I’ve seen Manchester’s Shaking Hand play live a couple of times now, most recently supporting Pale Blue Eyes where I was suitably impressed with their interweaving guitars and deceptively expansive sound. They’re the kind of band that if you see them, they’ll reel you in as they start to play and before you know it – lock you right in to their world – a mix of warm and slightly unsettling – but you’ll want to stick around and see where they take you. I like ’em. I wondered aloud if there might be something on record soon (there being no audio evidence at the time) and here it is – a self-titled debut.

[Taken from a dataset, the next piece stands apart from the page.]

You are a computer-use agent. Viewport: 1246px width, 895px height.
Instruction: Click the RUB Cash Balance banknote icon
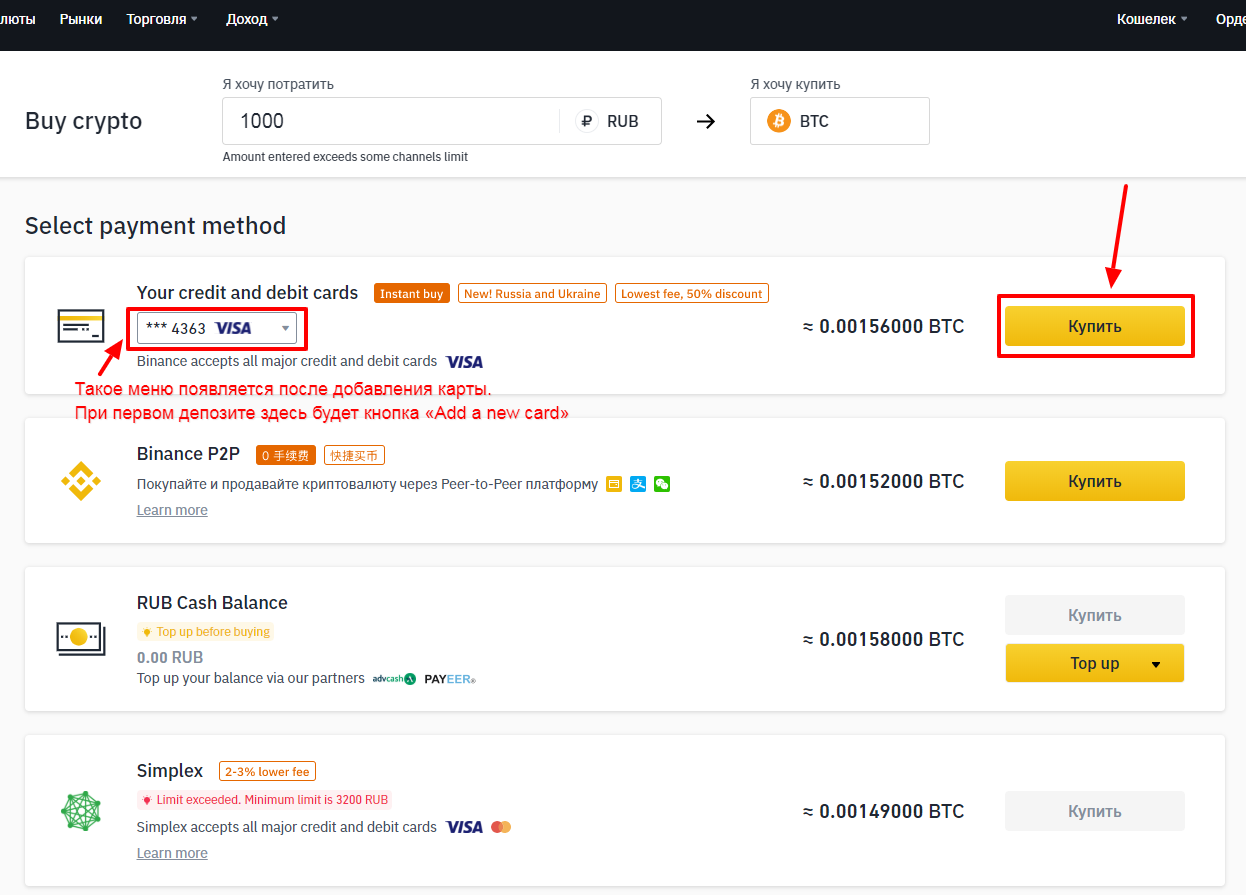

I like it when bands have the confidence to get into a lengthy song and use a mix of repetition and surprise and SH deliver here – most of the songs pass the 5 minute mark. These aren’t Prog Rock Operas of course, but slowly evolving (post) rock full of chiming riffs with a little Sonic Youth detuning and maybe a more urgent sounding version of Slint or a less meandering Pavement. There’s a bit of Televison – check ‘Up the Ante(lope)’ where they git into a delicious bit of guitar mangling worthy of Verlaine mid way through. I don’t like labelling bands with influences – but what I hear is a young band with good ears, absorbing the past, mixing in the sensory overload of the 2020s and their experience of growing up in this unspeakable era -and so it goes.
It sounds good too, apparently recorded in a proper studio in Leeds with a live set-up which makes all the difference, this is no bedroom demo. There are lots of sonic surprises and moments where things lift off or something unexpected happens, dynamics abound- some clever chords and melodic shifts. Hear how ‘Italics’ switches mode from slightly goofy jangle into complex stabbing guitar chords and back again. Each song has enough musical ideas for three – but it never feels disjointed or trying to be wonky for the sake of it. Each note and rhythm shift belongs where it sits. There is something interesting happening here that, like their live show, keeps you engaged and intrigued.
‘Shaking Hand’ is on Melodic Records and available now in all good record shops.